Detecting anxiety in individuals with Parkinson disease: A systematic review.

Neurology

From the Department of Community Health Sciences (B.M., J.H.-L., T.P., Z.I.), Hotchkiss Brain Institute (J.H.-L., E.E.S., Z.I., Z.G.), O'Brien Institute for Public Health (J.H.-L., Z.G.), Department of Clinical Neurosciences (E.E.S., T.P., Z.I.), Department of Psychiatry (T.P., Z.I.), and Department of Medicine, University of Calgary and Alberta Health Services (J.H.-L, Z.G.), and The Mathison Centre for Mental Health Research and Education (Z.I.), Calgary, Canada.

Published: January 2018

Objective: To examine diagnostic accuracy of anxiety detection tools compared with a gold standard in outpatient settings among adults with Parkinson disease (PD).

Methods: A systematic review was conducted. MEDLINE, EMABASE, PsycINFO, and Cochrane Database of Systematic Reviews were searched to April 7, 2017. Prevalence of anxiety and diagnostic accuracy measures including sensitivity, specificity, and likelihood ratios were gathered. Pooled prevalence of anxiety was calculated using Mantel-Haenszel-weighted DerSimonian and Laird models.

Results: A total of 6,300 citations were reviewed with 6 full-text articles included for synthesis. Tools included within this study were the Beck Anxiety Inventory, Geriatric Anxiety Inventory (GAI), Hamilton Anxiety Rating Scale, Hospital Anxiety and Depression Scale-Anxiety, Parkinson's Anxiety Scale (PAS), and Mini-Social Phobia Inventory. Anxiety diagnoses made included generalized anxiety disorder, social phobia, and any anxiety type. Pooled prevalence of anxiety was 30.1% (95% confidence interval 26.1%-34.0%). The GAI had the best-reported sensitivity of 0.86 and specificity of 0.88. The observer-rated PAS had a sensitivity of 0.71 and the highest specificity of 0.91.
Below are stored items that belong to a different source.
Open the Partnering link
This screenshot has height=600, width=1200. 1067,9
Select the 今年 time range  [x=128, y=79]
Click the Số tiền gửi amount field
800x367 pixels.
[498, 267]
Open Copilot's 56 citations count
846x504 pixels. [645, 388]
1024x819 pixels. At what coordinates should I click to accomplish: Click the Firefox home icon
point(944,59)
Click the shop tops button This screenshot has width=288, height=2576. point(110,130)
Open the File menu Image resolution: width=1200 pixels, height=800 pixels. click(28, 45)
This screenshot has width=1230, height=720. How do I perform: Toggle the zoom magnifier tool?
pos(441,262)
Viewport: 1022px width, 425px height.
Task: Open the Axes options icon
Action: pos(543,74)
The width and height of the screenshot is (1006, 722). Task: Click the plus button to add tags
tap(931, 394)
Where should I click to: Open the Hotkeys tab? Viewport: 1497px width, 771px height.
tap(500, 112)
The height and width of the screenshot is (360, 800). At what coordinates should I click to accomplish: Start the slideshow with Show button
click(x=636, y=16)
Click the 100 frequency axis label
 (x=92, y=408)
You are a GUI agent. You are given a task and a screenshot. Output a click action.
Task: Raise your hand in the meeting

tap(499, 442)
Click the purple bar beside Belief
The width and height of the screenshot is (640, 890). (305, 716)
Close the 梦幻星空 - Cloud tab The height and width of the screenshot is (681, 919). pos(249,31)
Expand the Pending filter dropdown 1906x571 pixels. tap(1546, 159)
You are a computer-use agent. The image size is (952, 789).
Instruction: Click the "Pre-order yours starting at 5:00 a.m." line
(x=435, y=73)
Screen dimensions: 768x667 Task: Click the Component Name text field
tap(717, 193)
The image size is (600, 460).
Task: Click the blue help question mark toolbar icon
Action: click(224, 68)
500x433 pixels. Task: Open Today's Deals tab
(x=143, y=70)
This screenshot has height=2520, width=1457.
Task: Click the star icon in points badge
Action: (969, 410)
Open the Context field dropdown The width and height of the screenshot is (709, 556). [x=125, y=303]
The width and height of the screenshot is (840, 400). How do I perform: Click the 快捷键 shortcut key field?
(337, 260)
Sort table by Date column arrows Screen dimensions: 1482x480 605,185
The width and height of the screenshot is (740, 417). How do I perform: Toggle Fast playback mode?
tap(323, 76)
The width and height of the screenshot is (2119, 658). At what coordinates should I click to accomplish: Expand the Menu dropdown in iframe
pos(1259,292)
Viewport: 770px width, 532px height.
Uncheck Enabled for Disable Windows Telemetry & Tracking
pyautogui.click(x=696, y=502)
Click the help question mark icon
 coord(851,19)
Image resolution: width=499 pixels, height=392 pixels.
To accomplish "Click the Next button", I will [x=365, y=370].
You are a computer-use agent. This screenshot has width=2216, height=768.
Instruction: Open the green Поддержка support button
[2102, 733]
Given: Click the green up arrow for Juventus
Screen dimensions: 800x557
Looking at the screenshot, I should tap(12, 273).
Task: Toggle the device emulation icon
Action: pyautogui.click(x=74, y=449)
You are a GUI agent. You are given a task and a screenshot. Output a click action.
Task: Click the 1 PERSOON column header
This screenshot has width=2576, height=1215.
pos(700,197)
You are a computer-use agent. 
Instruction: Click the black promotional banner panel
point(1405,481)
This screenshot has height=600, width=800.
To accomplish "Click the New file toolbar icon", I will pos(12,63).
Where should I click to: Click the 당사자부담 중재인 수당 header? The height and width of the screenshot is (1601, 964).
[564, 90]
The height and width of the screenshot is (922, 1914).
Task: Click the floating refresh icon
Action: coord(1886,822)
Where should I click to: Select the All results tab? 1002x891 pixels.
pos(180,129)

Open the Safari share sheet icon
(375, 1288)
Conclusions: While there are 6 tools validated for anxiety screening in PD populations, most tools are only validated in single studies. The GAI is brief and easy to use, with a good balance of sensitivity and specificity. The PAS was specifically developed for PD, is brief, and has self-/observer-rated scales, but with lower sensitivity. Health care practitioners involved in PD care need to be aware of available validated tools and choose one that fits their practice.